And then if you are at all sceptical of sceptics (sarc)
Go here, that explains why the man is, err, misguided (Including comments to that effect from our host Mr Watts, Bob Tisdale Steven Mosher and Nick Stokes)
In short anomalies and spatial interpolation are required. You cant just average out the mean of all station’s absolute mean temps available x years ago and progressively forward to today and call that the trend.
You cant and it’s not.
Try being sceptical of sceptics …. especially ones that appeal to your conspiracy ideation.
There isn’t one.
Eg: From Nick Stokes …
“There is a very simple way to show that Goddard’s approach can produce bogus outcomes.”
“SG’s fundamental error is that he takes an average of a set of final readings, and subtracts the average of a different set of raw readings, and says that the difference is adjustment. But it likely isn’t. The final readings may have included more warm stations, or more readings in warmer months. And since seasonal and latitude differences are much greater than adjustments, they are likely to dominate. The result just reflects that the station/months are warmer (or cooler).
That was the reason for his 2014 spike. He subtracted an average raw of what were mostly wintrier readings than final. And so there is an easy way to demonstrate it, Just repeat the same arithmetic using not actual monthly readings, but raw station longterm averages for that month. You find you get much the same result, though there is no information about adjustments, or even weather.
I did that here. What SG adds, in effect, is a multiple of the difference of average of finals with interpolation from average of finals without, and says that shows the effect of adjustment. But you get the same if you do the same arithmetic with longterm averages. All it tells you is whether the interpolated station/months were for warmer seasons/locations.
The increase in vegetation appears to be the cause of the increase in CO2 level. Why does this correlation receive no attention
The problem with anomalies is that they are being misused.
The use of significant digits is totally ignored. The precision of the anomalies far exceeds the precision of the measurements. It is unscientific to portray measurements to higher precision than actually measured. The way they are being portrayed borders on fraud.
The variance of anomalies is not portrayed properly when graphing them against each other. It makes the growth factors look two orders of magnitude greater than temperature changes actually are. For example:
0.1 -> 0.3 [(0.3 – 0.1) / 0.1] • 100 = 200%.
15.1 -> 15.3 [(15.3 – 15.1) / 15.1] • 100 = 1.3%.
All of the variations that you describe such as seasons, latitudes, altitudes, and such are all factors that should be included in a global temperature. This is one reason you can not relate anomalies to any given temperature let alone any regional temperature.
To my way of thinking, you can take an average global real temperature and create anomalies annually if you so wish. This would allow just as accurate a determination of warming or cooling and it would let you easily relate it to a calculated temperature, although regional temps would still be unknowable.
Regional and local temps are the real issue anyway. A global temp fosters the belief that everywhere is warming the same. We know that is not the case. But, how many studies have we seen with the same old statement that global warming is affecting a local condition? You would think scientists would be smart enough to know that an AVERAGE automatically implies some above and some below. That should prompt them to avoid the generalization that their specific region is warming as least as much as the average.

--------

:: TASK SET ::
a) Copy the forum thread on temperature anomalies from "And then if" up to and including "your conspiracy ideation.".
b) Which people does the forum thread on temperature anomalies name in its parenthetical remark about comments explaining why the man is misguided? List them.
c) Does the forum thread on temperature anomalies support each statement below? Answer yes or no for each, and quote the words that decide it.
(i) SG's 2014 spike came from subtracting an average raw of mostly wintrier readings than final.
(ii) The example gives a change from 15.1 to 15.3 as 200%.
(iii) Creating annual anomalies from an average global real temperature would make regional temps easy to know.
The data that follows has no connection to the forum thread on temperature anomalies.

:: ENTRIES SUPPLIED ::
--------

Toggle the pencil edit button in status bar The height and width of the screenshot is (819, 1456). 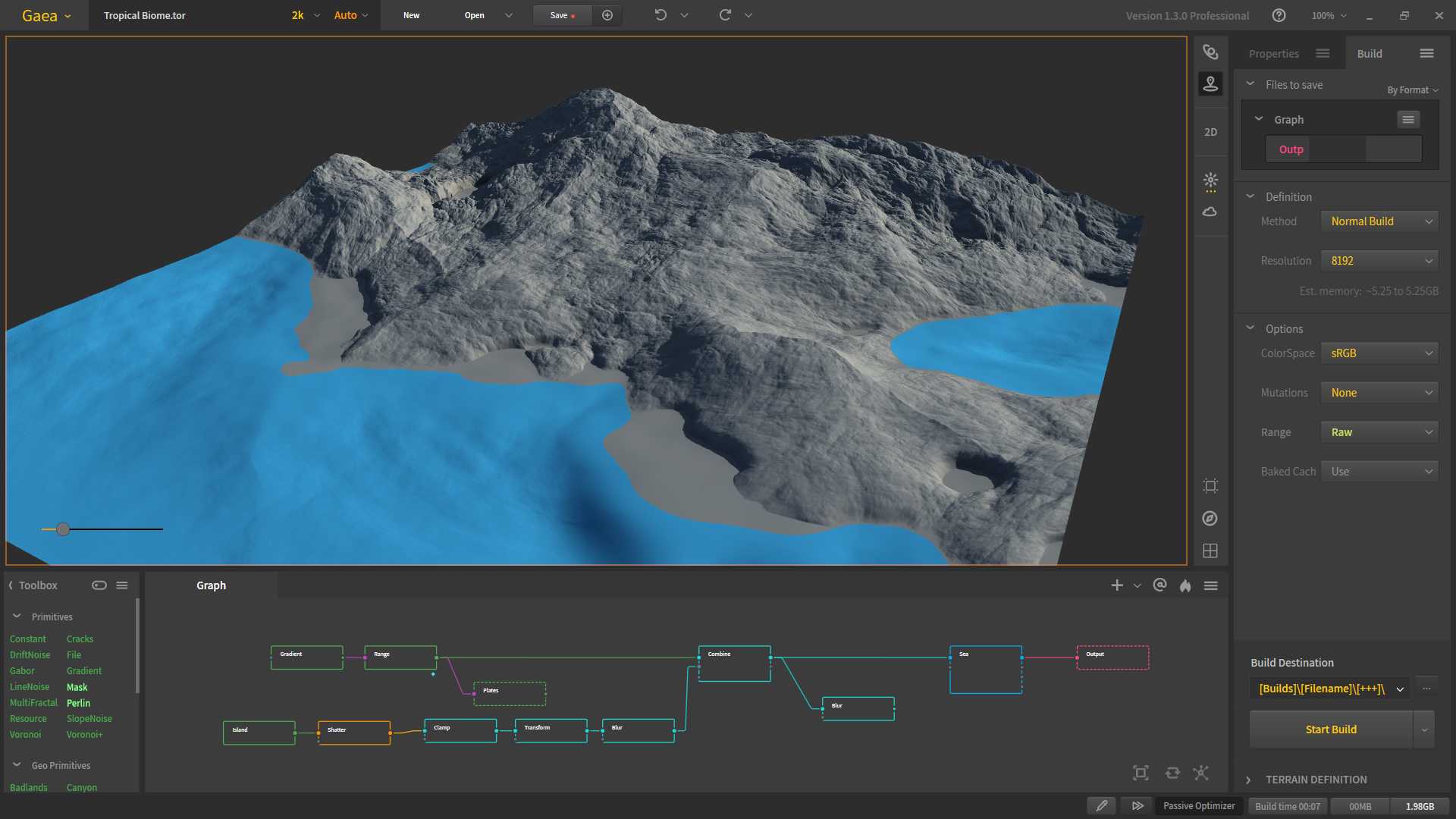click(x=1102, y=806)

--------

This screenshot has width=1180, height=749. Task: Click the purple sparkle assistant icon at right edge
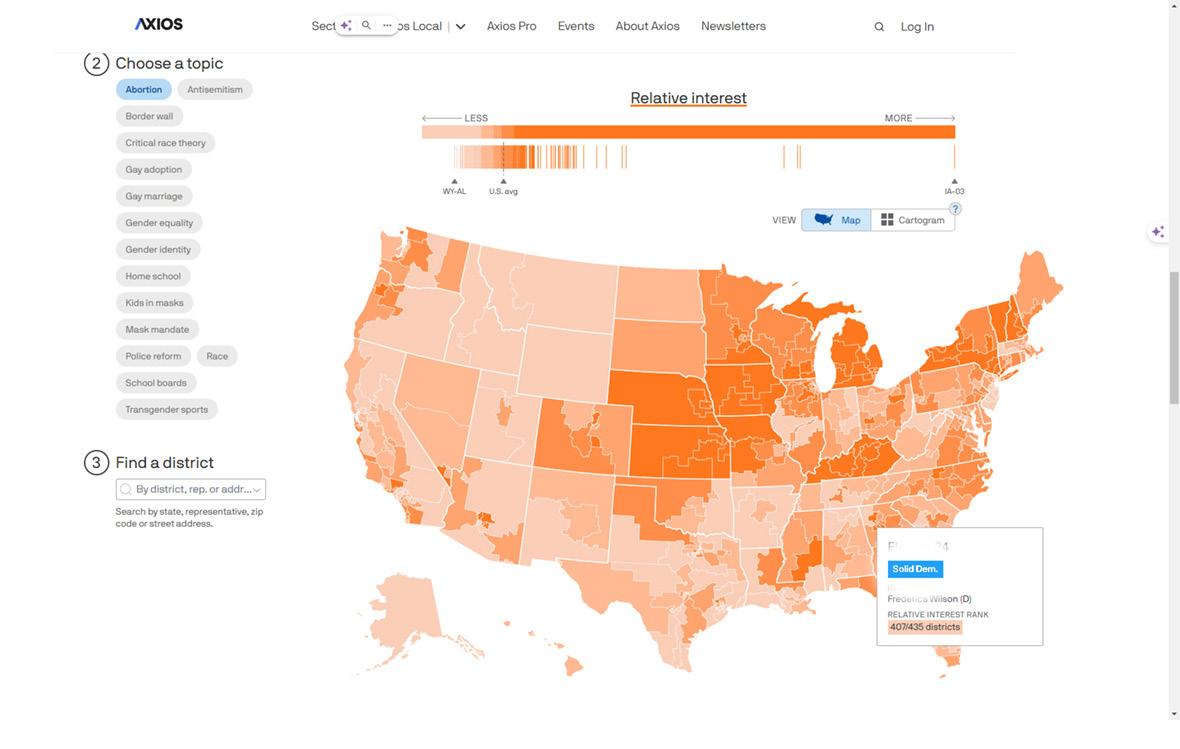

--------

:: THE RESPONSES ::
a)
And then if you are at all sceptical of sceptics (sarc)
Go here, that explains why the man is, err, misguided (Including comments to that effect from our host Mr Watts, Bob Tisdale Steven Mosher and Nick Stokes)
In short anomalies and spatial interpolation are required. You cant just average out the mean of all station’s absolute mean temps available x years ago and progressively forward to today and call that the trend.
You cant and it’s not.
Try being sceptical of sceptics …. especially ones that appeal to your conspiracy ideation.

b) Mr Watts, Bob Tisdale, Steven Mosher, Nick Stokes

c)
(i) Yes: "That was the reason for his 2014 spike. He subtracted an average raw of what were mostly wintrier readings than final."
(ii) No: "15.1 -> 15.3 [(15.3 – 15.1) / 15.1] • 100 = 1.3%."
(iii) No: "although regional temps would still be unknowable."